[Start of Material for this task]

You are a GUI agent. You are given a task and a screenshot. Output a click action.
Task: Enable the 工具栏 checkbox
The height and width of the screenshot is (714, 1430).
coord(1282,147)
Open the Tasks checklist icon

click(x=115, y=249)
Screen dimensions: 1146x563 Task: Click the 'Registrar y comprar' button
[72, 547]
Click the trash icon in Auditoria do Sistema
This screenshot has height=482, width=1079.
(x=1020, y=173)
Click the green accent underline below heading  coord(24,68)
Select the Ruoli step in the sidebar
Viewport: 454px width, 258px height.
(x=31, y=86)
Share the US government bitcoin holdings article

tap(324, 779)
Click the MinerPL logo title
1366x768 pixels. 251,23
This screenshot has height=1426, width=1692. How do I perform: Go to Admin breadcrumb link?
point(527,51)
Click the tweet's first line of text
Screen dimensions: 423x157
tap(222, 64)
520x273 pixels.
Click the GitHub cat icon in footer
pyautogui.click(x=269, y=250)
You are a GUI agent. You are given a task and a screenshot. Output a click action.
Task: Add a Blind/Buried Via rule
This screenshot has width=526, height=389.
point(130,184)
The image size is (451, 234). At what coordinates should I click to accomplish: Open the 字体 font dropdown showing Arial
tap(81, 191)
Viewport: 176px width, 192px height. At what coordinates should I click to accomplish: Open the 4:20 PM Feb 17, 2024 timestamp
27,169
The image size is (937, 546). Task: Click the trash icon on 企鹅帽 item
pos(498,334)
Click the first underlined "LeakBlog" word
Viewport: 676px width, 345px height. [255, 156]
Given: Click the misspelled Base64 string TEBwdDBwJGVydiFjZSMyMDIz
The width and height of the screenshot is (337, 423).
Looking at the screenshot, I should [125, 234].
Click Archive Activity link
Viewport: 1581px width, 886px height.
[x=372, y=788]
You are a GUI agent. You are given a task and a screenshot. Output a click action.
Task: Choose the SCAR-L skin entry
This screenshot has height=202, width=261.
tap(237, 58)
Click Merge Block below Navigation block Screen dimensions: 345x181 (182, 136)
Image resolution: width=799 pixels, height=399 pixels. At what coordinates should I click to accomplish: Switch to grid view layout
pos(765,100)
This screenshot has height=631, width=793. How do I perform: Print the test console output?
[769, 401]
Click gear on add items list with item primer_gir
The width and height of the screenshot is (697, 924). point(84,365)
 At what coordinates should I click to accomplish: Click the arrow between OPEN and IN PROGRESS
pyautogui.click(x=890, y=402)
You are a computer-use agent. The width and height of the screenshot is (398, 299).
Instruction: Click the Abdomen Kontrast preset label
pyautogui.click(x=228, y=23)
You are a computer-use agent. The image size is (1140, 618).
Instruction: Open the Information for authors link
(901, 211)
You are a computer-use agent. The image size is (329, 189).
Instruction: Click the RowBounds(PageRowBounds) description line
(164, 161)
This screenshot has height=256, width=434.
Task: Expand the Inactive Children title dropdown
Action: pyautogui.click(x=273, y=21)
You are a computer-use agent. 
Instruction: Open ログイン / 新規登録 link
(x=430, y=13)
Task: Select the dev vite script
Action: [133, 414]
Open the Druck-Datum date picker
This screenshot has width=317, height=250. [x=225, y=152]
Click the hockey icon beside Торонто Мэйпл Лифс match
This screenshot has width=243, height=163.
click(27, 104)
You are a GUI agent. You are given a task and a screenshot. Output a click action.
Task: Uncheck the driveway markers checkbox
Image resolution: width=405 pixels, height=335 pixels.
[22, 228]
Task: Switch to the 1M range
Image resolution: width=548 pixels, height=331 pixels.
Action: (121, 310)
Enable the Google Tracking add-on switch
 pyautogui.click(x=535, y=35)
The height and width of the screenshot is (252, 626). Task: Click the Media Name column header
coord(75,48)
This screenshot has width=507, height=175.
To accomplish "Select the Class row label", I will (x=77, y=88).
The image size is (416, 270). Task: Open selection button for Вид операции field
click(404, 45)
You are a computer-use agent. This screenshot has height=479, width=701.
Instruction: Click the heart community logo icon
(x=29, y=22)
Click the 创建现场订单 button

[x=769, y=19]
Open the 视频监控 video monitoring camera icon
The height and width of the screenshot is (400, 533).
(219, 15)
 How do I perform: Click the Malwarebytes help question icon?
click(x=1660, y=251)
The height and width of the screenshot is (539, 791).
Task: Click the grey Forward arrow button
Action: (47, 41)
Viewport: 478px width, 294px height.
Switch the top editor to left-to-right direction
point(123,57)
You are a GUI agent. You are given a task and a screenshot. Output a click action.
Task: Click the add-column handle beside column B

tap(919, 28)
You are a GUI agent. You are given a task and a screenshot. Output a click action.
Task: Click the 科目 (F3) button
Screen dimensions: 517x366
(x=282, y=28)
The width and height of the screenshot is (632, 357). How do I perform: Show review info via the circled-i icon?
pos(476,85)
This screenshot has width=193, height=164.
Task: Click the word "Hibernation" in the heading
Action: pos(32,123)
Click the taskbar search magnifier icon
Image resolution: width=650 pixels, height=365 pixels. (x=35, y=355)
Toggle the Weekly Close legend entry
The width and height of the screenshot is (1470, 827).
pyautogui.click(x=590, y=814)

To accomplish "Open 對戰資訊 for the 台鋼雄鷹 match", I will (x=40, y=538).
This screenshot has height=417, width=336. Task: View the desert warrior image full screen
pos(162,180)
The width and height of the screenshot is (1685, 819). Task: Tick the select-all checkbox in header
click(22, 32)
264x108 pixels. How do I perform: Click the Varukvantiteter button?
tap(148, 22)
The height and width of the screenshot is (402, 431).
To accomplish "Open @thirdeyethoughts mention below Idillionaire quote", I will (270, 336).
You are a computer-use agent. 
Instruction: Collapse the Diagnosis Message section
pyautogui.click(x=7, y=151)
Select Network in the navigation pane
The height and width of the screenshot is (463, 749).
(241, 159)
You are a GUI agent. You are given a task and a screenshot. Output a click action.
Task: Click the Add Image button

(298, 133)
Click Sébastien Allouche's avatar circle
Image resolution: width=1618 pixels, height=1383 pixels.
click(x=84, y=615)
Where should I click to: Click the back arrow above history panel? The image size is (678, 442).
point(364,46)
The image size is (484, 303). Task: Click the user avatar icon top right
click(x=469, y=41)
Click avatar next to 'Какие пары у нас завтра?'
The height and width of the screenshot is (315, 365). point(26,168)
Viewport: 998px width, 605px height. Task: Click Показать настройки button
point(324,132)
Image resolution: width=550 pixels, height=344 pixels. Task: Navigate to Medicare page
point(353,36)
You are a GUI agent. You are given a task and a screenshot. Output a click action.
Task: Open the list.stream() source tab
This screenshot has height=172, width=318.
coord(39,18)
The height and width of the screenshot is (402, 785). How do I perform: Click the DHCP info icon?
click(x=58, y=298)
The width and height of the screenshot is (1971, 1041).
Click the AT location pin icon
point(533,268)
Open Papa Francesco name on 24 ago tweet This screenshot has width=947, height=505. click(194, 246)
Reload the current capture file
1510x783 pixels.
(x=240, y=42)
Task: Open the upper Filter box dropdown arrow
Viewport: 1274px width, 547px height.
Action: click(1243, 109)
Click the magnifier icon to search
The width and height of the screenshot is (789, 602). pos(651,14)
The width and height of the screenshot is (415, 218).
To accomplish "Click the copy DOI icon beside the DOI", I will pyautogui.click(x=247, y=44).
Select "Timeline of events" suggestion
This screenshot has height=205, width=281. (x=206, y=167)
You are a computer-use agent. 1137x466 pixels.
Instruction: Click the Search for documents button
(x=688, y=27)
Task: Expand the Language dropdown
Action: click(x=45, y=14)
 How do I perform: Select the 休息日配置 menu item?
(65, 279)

[End of Material for this task]

| Directions |
Copy all of the entries above word for word, with nothing added or left out.

| Finished task |
You are a GUI agent. You are given a task and a screenshot. Output a click action.
Task: Enable the 工具栏 checkbox
The height and width of the screenshot is (714, 1430).
coord(1282,147)
Open the Tasks checklist icon

click(x=115, y=249)
Screen dimensions: 1146x563 Task: Click the 'Registrar y comprar' button
[72, 547]
Click the trash icon in Auditoria do Sistema
This screenshot has height=482, width=1079.
(x=1020, y=173)
Click the green accent underline below heading  coord(24,68)
Select the Ruoli step in the sidebar
Viewport: 454px width, 258px height.
(x=31, y=86)
Share the US government bitcoin holdings article

tap(324, 779)
Click the MinerPL logo title
1366x768 pixels. 251,23
This screenshot has height=1426, width=1692. How do I perform: Go to Admin breadcrumb link?
point(527,51)
Click the tweet's first line of text
Screen dimensions: 423x157
tap(222, 64)
520x273 pixels.
Click the GitHub cat icon in footer
pyautogui.click(x=269, y=250)
You are a GUI agent. You are given a task and a screenshot. Output a click action.
Task: Add a Blind/Buried Via rule
This screenshot has width=526, height=389.
point(130,184)
The image size is (451, 234). At what coordinates should I click to accomplish: Open the 字体 font dropdown showing Arial
tap(81, 191)
Viewport: 176px width, 192px height. At what coordinates should I click to accomplish: Open the 4:20 PM Feb 17, 2024 timestamp
27,169
The image size is (937, 546). Task: Click the trash icon on 企鹅帽 item
pos(498,334)
Click the first underlined "LeakBlog" word
Viewport: 676px width, 345px height. [255, 156]
Given: Click the misspelled Base64 string TEBwdDBwJGVydiFjZSMyMDIz
The width and height of the screenshot is (337, 423).
Looking at the screenshot, I should [125, 234].
Click Archive Activity link
Viewport: 1581px width, 886px height.
[x=372, y=788]
You are a GUI agent. You are given a task and a screenshot. Output a click action.
Task: Choose the SCAR-L skin entry
This screenshot has height=202, width=261.
tap(237, 58)
Click Merge Block below Navigation block Screen dimensions: 345x181 (182, 136)
Image resolution: width=799 pixels, height=399 pixels. At what coordinates should I click to accomplish: Switch to grid view layout
pos(765,100)
This screenshot has height=631, width=793. How do I perform: Print the test console output?
[769, 401]
Click gear on add items list with item primer_gir
The width and height of the screenshot is (697, 924). point(84,365)
 At what coordinates should I click to accomplish: Click the arrow between OPEN and IN PROGRESS
pyautogui.click(x=890, y=402)
You are a computer-use agent. The width and height of the screenshot is (398, 299).
Instruction: Click the Abdomen Kontrast preset label
pyautogui.click(x=228, y=23)
You are a computer-use agent. The image size is (1140, 618).
Instruction: Open the Information for authors link
(901, 211)
You are a computer-use agent. The image size is (329, 189).
Instruction: Click the RowBounds(PageRowBounds) description line
(164, 161)
This screenshot has height=256, width=434.
Task: Expand the Inactive Children title dropdown
Action: pyautogui.click(x=273, y=21)
You are a computer-use agent. 
Instruction: Open ログイン / 新規登録 link
(x=430, y=13)
Task: Select the dev vite script
Action: [133, 414]
Open the Druck-Datum date picker
This screenshot has width=317, height=250. [x=225, y=152]
Click the hockey icon beside Торонто Мэйпл Лифс match
This screenshot has width=243, height=163.
click(27, 104)
You are a GUI agent. You are given a task and a screenshot. Output a click action.
Task: Uncheck the driveway markers checkbox
Image resolution: width=405 pixels, height=335 pixels.
[22, 228]
Task: Switch to the 1M range
Image resolution: width=548 pixels, height=331 pixels.
Action: (121, 310)
Enable the Google Tracking add-on switch
 pyautogui.click(x=535, y=35)
The height and width of the screenshot is (252, 626). Task: Click the Media Name column header
coord(75,48)
This screenshot has width=507, height=175.
To accomplish "Select the Class row label", I will (x=77, y=88).
The image size is (416, 270). Task: Open selection button for Вид операции field
click(404, 45)
You are a computer-use agent. This screenshot has height=479, width=701.
Instruction: Click the heart community logo icon
(x=29, y=22)
Click the 创建现场订单 button

[x=769, y=19]
Open the 视频监控 video monitoring camera icon
The height and width of the screenshot is (400, 533).
(219, 15)
 How do I perform: Click the Malwarebytes help question icon?
click(x=1660, y=251)
The height and width of the screenshot is (539, 791).
Task: Click the grey Forward arrow button
Action: (47, 41)
Viewport: 478px width, 294px height.
Switch the top editor to left-to-right direction
point(123,57)
You are a GUI agent. You are given a task and a screenshot. Output a click action.
Task: Click the add-column handle beside column B

tap(919, 28)
You are a GUI agent. You are given a task and a screenshot. Output a click action.
Task: Click the 科目 (F3) button
Screen dimensions: 517x366
(x=282, y=28)
The width and height of the screenshot is (632, 357). How do I perform: Show review info via the circled-i icon?
pos(476,85)
This screenshot has width=193, height=164.
Task: Click the word "Hibernation" in the heading
Action: pos(32,123)
Click the taskbar search magnifier icon
Image resolution: width=650 pixels, height=365 pixels. (x=35, y=355)
Toggle the Weekly Close legend entry
The width and height of the screenshot is (1470, 827).
pyautogui.click(x=590, y=814)

To accomplish "Open 對戰資訊 for the 台鋼雄鷹 match", I will (x=40, y=538).
This screenshot has height=417, width=336. Task: View the desert warrior image full screen
pos(162,180)
The width and height of the screenshot is (1685, 819). Task: Tick the select-all checkbox in header
click(22, 32)
264x108 pixels. How do I perform: Click the Varukvantiteter button?
tap(148, 22)
The height and width of the screenshot is (402, 431).
To accomplish "Open @thirdeyethoughts mention below Idillionaire quote", I will (270, 336).
You are a computer-use agent. 
Instruction: Collapse the Diagnosis Message section
pyautogui.click(x=7, y=151)
Select Network in the navigation pane
The height and width of the screenshot is (463, 749).
(241, 159)
You are a GUI agent. You are given a task and a screenshot. Output a click action.
Task: Click the Add Image button

(298, 133)
Click Sébastien Allouche's avatar circle
Image resolution: width=1618 pixels, height=1383 pixels.
click(x=84, y=615)
Where should I click to: Click the back arrow above history panel? The image size is (678, 442).
point(364,46)
The image size is (484, 303). Task: Click the user avatar icon top right
click(x=469, y=41)
Click avatar next to 'Какие пары у нас завтра?'
The height and width of the screenshot is (315, 365). point(26,168)
Viewport: 998px width, 605px height. Task: Click Показать настройки button
point(324,132)
Image resolution: width=550 pixels, height=344 pixels. Task: Navigate to Medicare page
point(353,36)
You are a GUI agent. You are given a task and a screenshot. Output a click action.
Task: Open the list.stream() source tab
This screenshot has height=172, width=318.
coord(39,18)
The height and width of the screenshot is (402, 785). How do I perform: Click the DHCP info icon?
click(x=58, y=298)
The width and height of the screenshot is (1971, 1041).
Click the AT location pin icon
point(533,268)
Open Papa Francesco name on 24 ago tweet This screenshot has width=947, height=505. click(194, 246)
Reload the current capture file
1510x783 pixels.
(x=240, y=42)
Task: Open the upper Filter box dropdown arrow
Viewport: 1274px width, 547px height.
Action: click(1243, 109)
Click the magnifier icon to search
The width and height of the screenshot is (789, 602). pos(651,14)
The width and height of the screenshot is (415, 218).
To accomplish "Click the copy DOI icon beside the DOI", I will pyautogui.click(x=247, y=44).
Select "Timeline of events" suggestion
This screenshot has height=205, width=281. (x=206, y=167)
You are a computer-use agent. 1137x466 pixels.
Instruction: Click the Search for documents button
(x=688, y=27)
Task: Expand the Language dropdown
Action: click(x=45, y=14)
 How do I perform: Select the 休息日配置 menu item?
(65, 279)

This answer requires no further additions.